Барбье, примостившийся на нашей багажной мазге, был также очень рад выбраться из гор после своих первых неудач, причем мечтания его были иного рода. Он мечтал о «войске» Любибратича, излагал в чрезвычайном изобилии разные мысли относительно переустройства, организации, расширения восстания, которое еще не видел и о котором не имел ни малейшего понятия, говорил о значительных пожертвованиях, которые имеют в скором времени посылаться из Франции на дело свободы, предлагал новые способы атаки турецких фортов, и пр. и пр.

— Я, знаете, - характеризовал он свой взгляд на дело, — понимаю и люблю эту жизнь, исполненную тревог, опасностей и приключений, но с одним только условием: pas de salete, pas de poux et de vermine. Это для меня хуже всяких пуль и ятаганов. Une bonne bataille bien chaude sans cruautes inutiles, et, apres un bon feu quelques croutes de pain, un verre vin ou de cognac et une bonne tasse de cafe bien brulant... Больше мне ничего не нужно!

Это «больше ничего» шло, однако, совершенно вразрез с тяжелою действительностью.

Около одиннадцати часов мы, наконец, вступили в Ризано. Маленький городок давно спал крепким мирным сном. Мы подъехали к знакомой уже нам гостинице, наглухо затворенной со всех сторон.

Начался стук в двери, сперва умеренный и приличный, но, ввиду тщетности наших усилий разбудить спящих обитателей гостиницы, превратившийся вскоре в гвалт совершенно безобразный. Маленькая спящая гостиница казалось атакованною шайкой разбойников. Барбье, Андро, Симо, момак, я, все мы стучали усиленно кулаками — кто в дверь, кто в оконные ставни; но между всеми особенною яростью и силой ударов отличался Прайор, который страстно жаждал поскорее укрыться в «настоящем» доме и засесть [635] за свою гомерическую яичницу, фланкированную батареей бутылок пива.

После добрых двадцати минут такого содома отворилась, наконец, ставня вышки дома, и показалась в окно голова.

— Что вам надо, дьяволе? - раздался сердитый заспанный голос.

— Отворите, пожалуйста, поскорее. Мы из гор, умираем с голоду…

— Нет у меня для вас места, все занято. Чего вы тут шумите?

Прайор был в таком возбужденном состоянии, до того все фибры его были напряжены что на этот раз он наитием понял, что дело шло об отказе.

— Предложите a ce mechant garcon полфунта, чтобы только нас впустил, mon ami! - посоветовал он мне поспешно, пока Андро и в особенности Симо разражались страшными ругательствами на негостеприимного хозяина, срамя его тем, что оставляет на улице таких высокопоштованных господ как мы, «не жалеющих своего живота для братьев».

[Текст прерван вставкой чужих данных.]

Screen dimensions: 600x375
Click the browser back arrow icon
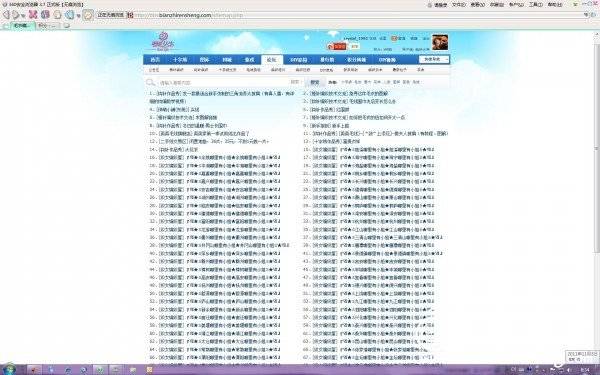point(6,15)
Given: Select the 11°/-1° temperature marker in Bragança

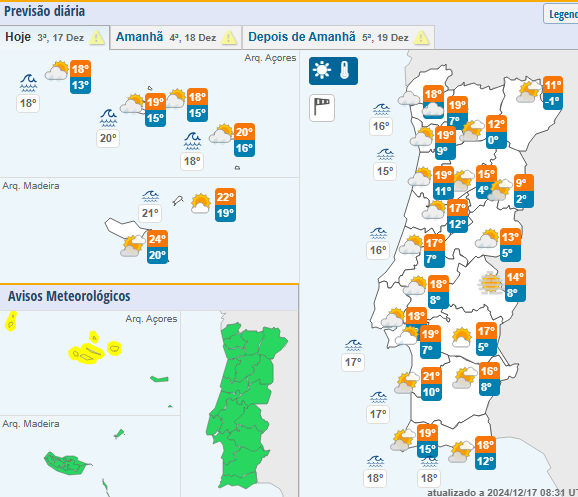Looking at the screenshot, I should (553, 93).
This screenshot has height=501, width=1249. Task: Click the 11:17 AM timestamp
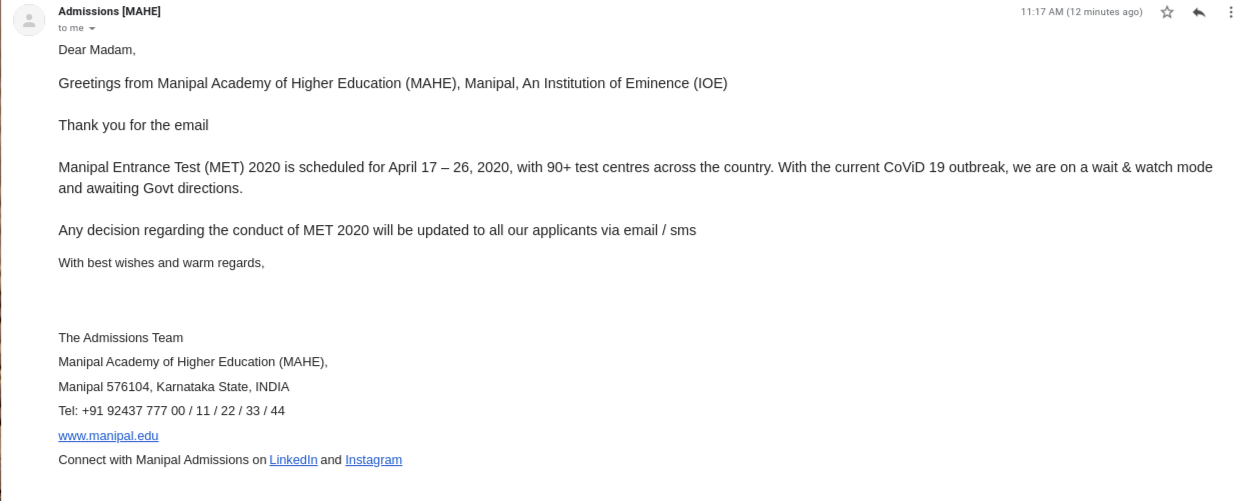click(x=1081, y=12)
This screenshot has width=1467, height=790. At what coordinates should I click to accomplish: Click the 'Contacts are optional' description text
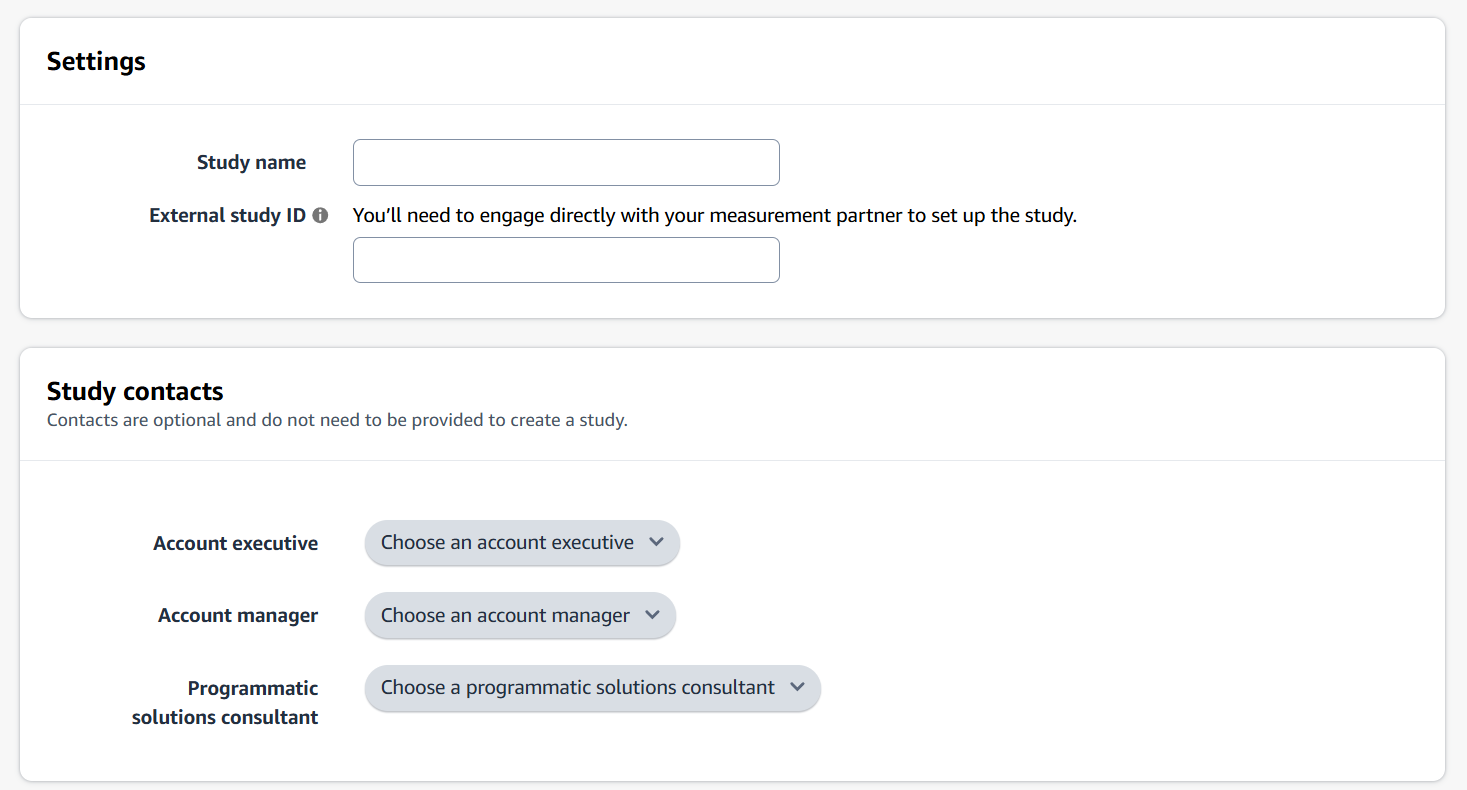point(337,420)
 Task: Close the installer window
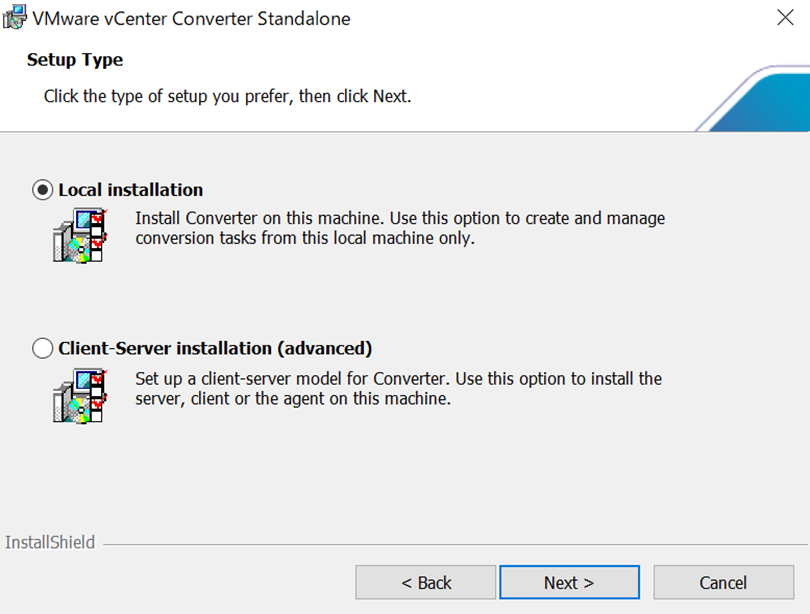[785, 18]
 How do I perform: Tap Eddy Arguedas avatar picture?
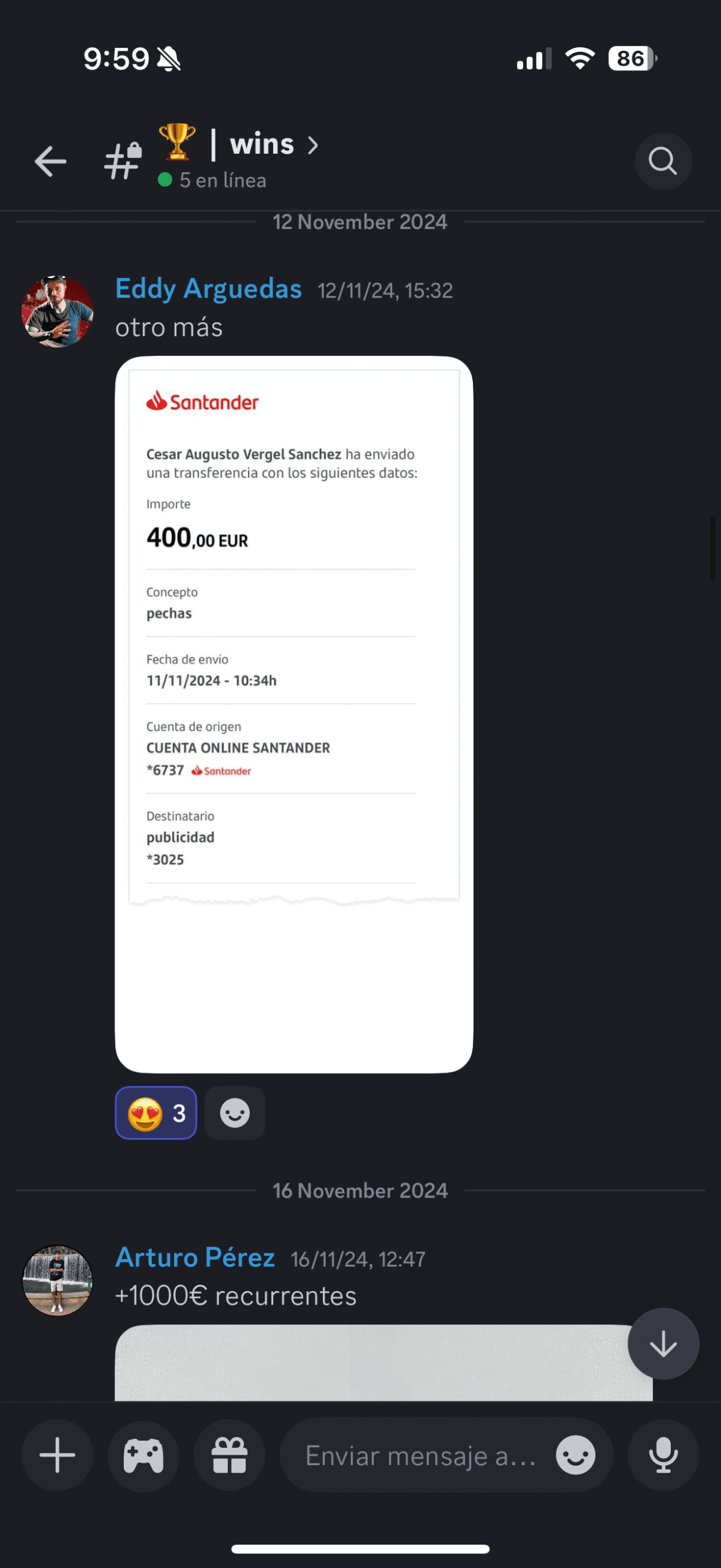tap(58, 312)
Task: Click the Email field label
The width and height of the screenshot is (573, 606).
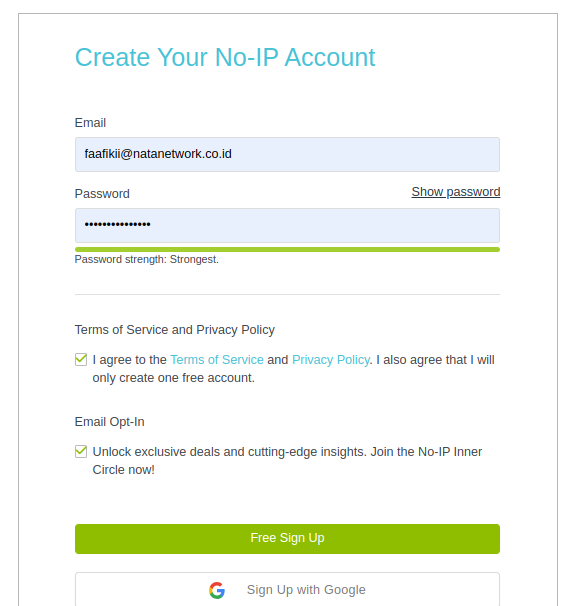Action: [x=90, y=123]
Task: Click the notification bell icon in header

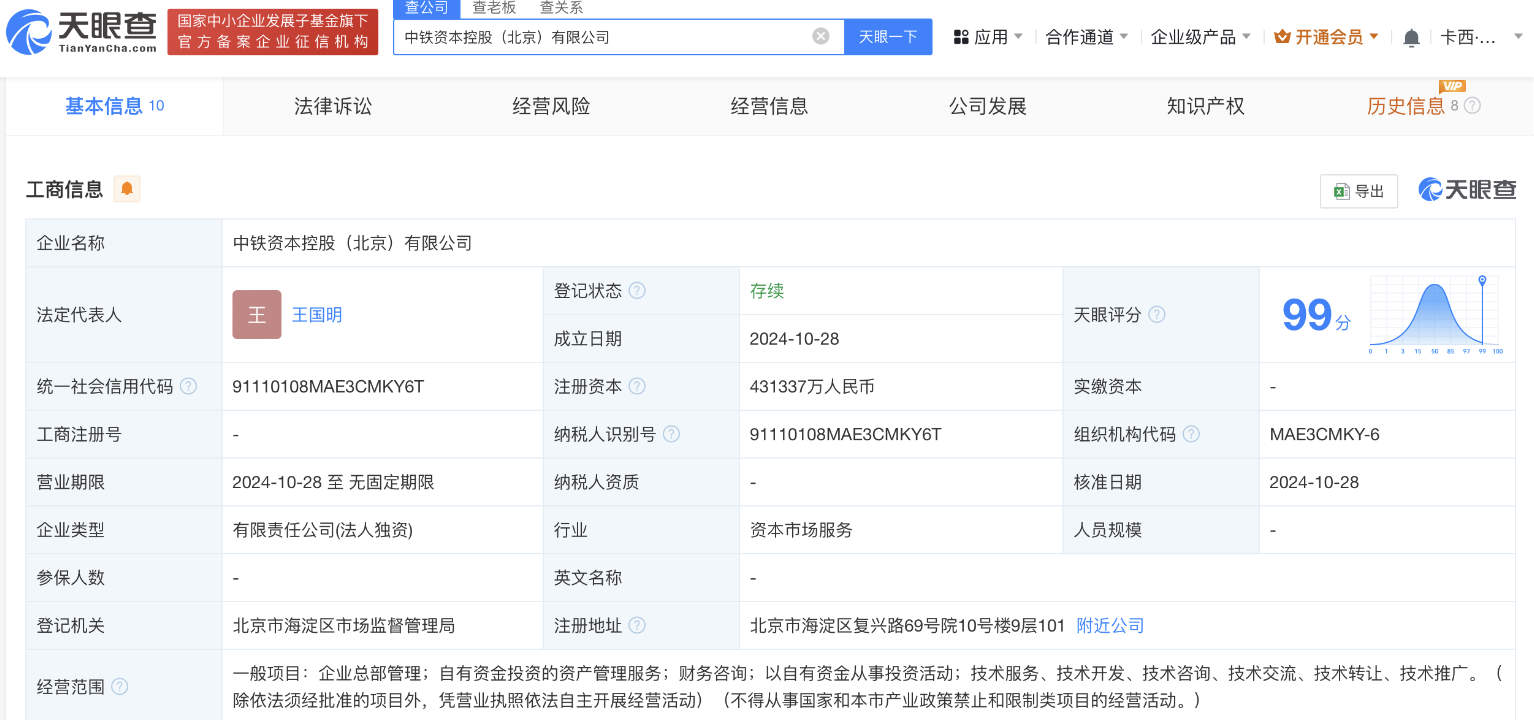Action: click(1411, 38)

Как и следовало ожидать, совет практичного англичанина оказался наиболее действительным. Едва я произнес эти магические слова: хочешь впустить нас за пять фиоринов? - как сверху послышался изумленный и радостный возглас: Богами! - и голова быстро исчезла. Через минуту отворилась дверь, и мы ввалили в локанду. Кругом нас суетился и без толку метался совершенно осовевший хозяин с сальным огарком в руке.

— Есть у вас свободные комнаты? - спросил я его.

— Вот эта есть только, господине, - ответил он, указывая огарком на биллиардную, находившуюся возле первой общей комнаты.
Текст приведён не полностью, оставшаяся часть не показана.